• _Quoted passage_
━━━━━━

FIG. 21 illustrates a watch band connector 2100 with a connector body 2110, a movable lock member 2120, and electrical connectors 2130. Lock member 2120 can have the same features as lock member 520 described above, including a ramp that projects orthogonally from a surface of watch band connector 2100, a catch member that is flush with the opposing outer surface of watch band connector 2100, and a spring disposed between the ramp and the catch member. Each electrical connector 2130 can include a pogo pin 2132 and a seal 2134.

The user can slide watch band connector 2100 into a slot of watch body 110 along first direction A1 to physically fix watch band connector 2100 relative to watch body 110. Lock member 2120 helps secure the physical connection between watch band connector 2100 and watch body 110. When watch band connector 2100 slides in the slot, the slot pushes against the ramp of lock member 2120 and compresses the spring between the ramp and the catch member. When lock member 2120 reaches a predetermined catch position within the slot, the catch member of lock member 2120 aligns with a corresponding cavity or opening of a similar shape as the catch member of lock member 2120 within the slot of watch body 110. The opening can be located in the slot on an opposing side of the ramp of lock member 2120, which is adjacent to the catch member of lock member 2120. When lock member 2120 reaches the predetermined catch position, the compressed spring extends the catch member of lock member 2120 into an opening in the slot. Lock member 2120 fixes watch band connector 2100 relative to watch body 110 and limits the ability of watch band connector 2100 to slide along first direction A1.

Watch band connector 2100 can further include a secondary user interaction system 2140 to establish the electrical connection after the physical connection is established. Secondary user interaction system 2140 can move pogo pins 2132 in second direction A2 to physically contact pogo pins 2132 with respective contact portions.

For example, FIG. 21 illustrates secondary user interaction system 2140 wherein the user can push a button 2141 along a channel 2143. Button 2141 can be biased by a spring 2150, which is located at end 2152 opposite end 2154 that the user pushes to engage secondary user interaction system 2140. When the user pushes button 2141, pins 2142 attached to button 2141 are moved in the width direction within channels 2144. Channels 2144 can be defined by a sled 2146 that moves electrical connectors 2130 in second direction A2. Sled 2146 can be disposed with watch band connector 2100. Channels 2144 can be oriented at an oblique angle relative to first direction A1, whereby, when the user pushes button 2141 in first direction A1 (i.e., the direction of movement of the button when pressed), pins 2142 move along channels 2144 and push against inclined portions of channels 2144, forcing sled 2146 upward in direction A2. FIG. 21 illustrates two pins 2142; however, sled 2146 can include more or fewer than two pins 2142 and two channels 2144. Exposed button 2141 acts as a user connection control that allows the user to control the electrical connection between the watch body and the watch band.

━━━━━━

Dataset excerpt:
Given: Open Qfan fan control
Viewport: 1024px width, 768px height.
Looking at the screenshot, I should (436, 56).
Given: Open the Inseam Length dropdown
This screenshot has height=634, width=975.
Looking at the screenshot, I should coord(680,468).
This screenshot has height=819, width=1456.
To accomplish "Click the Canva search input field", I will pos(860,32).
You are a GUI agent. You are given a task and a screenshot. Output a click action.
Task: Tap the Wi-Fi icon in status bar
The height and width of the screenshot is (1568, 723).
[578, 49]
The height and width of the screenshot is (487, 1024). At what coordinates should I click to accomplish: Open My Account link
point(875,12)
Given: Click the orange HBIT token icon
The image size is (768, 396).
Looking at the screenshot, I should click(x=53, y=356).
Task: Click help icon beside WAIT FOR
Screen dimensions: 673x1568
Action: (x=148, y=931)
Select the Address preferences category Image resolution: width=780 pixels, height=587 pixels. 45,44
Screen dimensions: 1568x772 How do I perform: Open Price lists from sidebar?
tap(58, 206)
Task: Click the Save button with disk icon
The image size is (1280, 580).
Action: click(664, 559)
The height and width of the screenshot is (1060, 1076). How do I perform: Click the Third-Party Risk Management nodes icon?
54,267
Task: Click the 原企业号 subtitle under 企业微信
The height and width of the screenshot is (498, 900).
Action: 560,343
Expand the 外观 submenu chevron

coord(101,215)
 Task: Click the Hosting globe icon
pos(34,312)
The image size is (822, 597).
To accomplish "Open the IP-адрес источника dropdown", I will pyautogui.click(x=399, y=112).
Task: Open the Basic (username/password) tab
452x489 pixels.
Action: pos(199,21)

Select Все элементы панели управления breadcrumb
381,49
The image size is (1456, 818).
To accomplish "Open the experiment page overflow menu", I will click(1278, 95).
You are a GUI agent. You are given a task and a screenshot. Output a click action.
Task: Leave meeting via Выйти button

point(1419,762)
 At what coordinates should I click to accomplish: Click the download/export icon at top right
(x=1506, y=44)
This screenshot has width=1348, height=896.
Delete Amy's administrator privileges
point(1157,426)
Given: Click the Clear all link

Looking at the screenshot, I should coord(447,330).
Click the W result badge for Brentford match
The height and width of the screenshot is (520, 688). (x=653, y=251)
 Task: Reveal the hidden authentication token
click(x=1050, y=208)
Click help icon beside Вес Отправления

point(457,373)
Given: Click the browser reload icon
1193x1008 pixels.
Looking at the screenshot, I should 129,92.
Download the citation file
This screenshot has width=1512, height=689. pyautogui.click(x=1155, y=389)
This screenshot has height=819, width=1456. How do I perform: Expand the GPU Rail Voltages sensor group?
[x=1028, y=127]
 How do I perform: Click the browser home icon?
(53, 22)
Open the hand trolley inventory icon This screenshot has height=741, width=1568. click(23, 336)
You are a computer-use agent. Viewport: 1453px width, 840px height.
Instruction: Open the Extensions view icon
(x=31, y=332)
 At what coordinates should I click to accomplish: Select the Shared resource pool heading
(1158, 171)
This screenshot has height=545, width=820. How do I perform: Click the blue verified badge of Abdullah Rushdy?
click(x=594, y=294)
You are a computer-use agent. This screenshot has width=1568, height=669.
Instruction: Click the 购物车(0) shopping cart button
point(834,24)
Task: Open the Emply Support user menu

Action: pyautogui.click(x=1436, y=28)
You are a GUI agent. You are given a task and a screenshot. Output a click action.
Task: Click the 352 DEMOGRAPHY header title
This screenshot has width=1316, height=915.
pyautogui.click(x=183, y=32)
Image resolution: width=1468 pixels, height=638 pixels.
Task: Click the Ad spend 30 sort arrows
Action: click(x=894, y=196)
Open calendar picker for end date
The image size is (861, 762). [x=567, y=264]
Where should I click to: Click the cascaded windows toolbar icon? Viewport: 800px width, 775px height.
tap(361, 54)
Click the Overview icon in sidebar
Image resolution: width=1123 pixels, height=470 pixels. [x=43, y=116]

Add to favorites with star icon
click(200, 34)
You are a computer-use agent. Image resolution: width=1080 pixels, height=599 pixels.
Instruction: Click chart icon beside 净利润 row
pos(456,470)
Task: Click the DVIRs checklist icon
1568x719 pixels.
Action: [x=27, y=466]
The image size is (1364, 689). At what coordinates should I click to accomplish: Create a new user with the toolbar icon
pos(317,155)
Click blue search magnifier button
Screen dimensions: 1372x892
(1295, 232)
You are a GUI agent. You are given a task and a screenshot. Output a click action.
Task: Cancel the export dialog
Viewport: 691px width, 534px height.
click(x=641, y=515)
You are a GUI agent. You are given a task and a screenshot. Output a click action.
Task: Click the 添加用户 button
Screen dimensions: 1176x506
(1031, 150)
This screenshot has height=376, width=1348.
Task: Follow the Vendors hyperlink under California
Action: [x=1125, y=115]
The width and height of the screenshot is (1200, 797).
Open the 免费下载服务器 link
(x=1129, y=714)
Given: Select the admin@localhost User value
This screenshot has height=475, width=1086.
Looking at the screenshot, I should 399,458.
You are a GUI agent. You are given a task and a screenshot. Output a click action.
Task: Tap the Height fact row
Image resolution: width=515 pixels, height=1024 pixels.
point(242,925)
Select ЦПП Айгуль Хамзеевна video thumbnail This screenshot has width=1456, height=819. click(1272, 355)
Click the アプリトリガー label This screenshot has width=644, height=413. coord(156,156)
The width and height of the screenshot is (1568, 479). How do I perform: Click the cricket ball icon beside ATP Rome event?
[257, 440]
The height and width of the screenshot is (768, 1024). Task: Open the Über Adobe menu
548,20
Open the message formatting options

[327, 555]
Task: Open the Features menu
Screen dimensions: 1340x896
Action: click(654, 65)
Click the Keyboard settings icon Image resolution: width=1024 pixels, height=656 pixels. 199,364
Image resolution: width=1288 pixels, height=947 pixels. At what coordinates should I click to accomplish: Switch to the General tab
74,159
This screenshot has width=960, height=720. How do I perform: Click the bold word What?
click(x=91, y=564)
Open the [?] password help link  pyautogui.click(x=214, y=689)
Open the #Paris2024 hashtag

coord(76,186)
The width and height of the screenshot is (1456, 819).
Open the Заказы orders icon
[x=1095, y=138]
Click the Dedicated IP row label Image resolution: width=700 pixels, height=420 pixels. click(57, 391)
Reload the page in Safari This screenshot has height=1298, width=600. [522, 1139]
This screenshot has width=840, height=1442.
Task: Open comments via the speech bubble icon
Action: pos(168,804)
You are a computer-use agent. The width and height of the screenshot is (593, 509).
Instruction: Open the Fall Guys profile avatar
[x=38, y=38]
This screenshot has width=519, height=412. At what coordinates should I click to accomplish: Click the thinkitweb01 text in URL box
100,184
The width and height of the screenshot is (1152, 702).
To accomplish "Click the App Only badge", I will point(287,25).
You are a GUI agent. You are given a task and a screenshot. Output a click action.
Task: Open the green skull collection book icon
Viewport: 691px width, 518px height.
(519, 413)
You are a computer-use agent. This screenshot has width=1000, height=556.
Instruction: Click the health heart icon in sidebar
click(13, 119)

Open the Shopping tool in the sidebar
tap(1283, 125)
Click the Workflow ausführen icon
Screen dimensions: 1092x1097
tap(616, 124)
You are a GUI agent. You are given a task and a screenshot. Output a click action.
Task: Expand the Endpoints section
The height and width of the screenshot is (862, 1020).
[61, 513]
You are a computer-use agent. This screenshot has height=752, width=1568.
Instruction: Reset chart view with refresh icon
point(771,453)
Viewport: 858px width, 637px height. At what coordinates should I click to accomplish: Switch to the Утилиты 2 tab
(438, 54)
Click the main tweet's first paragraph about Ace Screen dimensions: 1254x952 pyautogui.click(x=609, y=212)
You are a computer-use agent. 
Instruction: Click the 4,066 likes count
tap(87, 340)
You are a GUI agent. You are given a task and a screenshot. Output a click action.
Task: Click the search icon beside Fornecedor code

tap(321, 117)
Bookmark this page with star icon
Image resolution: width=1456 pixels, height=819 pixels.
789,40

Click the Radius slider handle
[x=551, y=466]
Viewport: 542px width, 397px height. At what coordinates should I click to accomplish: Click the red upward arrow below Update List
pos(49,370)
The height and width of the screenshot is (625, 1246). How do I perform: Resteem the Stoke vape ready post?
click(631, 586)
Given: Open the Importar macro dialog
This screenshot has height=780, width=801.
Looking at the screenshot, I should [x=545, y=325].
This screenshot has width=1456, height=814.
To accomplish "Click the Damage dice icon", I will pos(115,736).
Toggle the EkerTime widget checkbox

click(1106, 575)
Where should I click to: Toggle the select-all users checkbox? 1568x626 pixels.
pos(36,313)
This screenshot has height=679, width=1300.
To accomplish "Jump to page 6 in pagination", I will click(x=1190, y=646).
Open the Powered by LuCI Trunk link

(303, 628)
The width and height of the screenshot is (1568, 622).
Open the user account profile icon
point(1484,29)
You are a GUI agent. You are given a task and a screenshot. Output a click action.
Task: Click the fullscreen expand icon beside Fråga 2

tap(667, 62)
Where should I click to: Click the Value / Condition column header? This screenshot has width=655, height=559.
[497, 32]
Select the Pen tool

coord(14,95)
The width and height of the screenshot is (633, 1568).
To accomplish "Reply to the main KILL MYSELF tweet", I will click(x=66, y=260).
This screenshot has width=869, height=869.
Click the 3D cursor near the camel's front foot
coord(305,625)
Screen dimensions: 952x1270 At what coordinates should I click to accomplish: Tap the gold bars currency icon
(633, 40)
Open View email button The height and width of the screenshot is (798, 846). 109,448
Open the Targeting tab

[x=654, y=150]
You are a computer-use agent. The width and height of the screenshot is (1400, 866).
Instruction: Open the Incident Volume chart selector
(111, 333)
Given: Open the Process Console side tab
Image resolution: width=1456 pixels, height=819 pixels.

━━━━━━

• _To be done_
**1)** Do these statements agree with the watch band connector text? (a) Each electrical connector includes a pogo pin and a seal. (b) Spring 2150 sits at the end of the button that the user pushes. (c) FIG. 21 shows three pins 2142. Answer yes or no for each, and quote the deciding words of the text.
**2)** Translate this sentence from the watch band connector text into Spanish: "Lock member 2120 helps secure the physical connection between watch band connector 2100 and watch body 110."
**3)** Please quote the stretch of the watch band connector text from "FIG. 21 illustrates a" through "a seal 2134.".

• _Expected outputs_
**1)**
(a) Yes: "Each electrical connector 2130 can include a pogo pin 2132 and a seal 2134."
(b) No: "which is located at end 2152 opposite end 2154 that the user pushes"
(c) No: "FIG. 21 illustrates two pins 2142"

**2)** El miembro de bloqueo 2120 ayuda a asegurar la conexión física entre el conector de correa de reloj 2100 y el cuerpo del reloj 110.

**3)**
FIG. 21 illustrates a watch band connector 2100 with a connector body 2110, a movable lock member 2120, and electrical connectors 2130. Lock member 2120 can have the same features as lock member 520 described above, including a ramp that projects orthogonally from a surface of watch band connector 2100, a catch member that is flush with the opposing outer surface of watch band connector 2100, and a spring disposed between the ramp and the catch member. Each electrical connector 2130 can include a pogo pin 2132 and a seal 2134.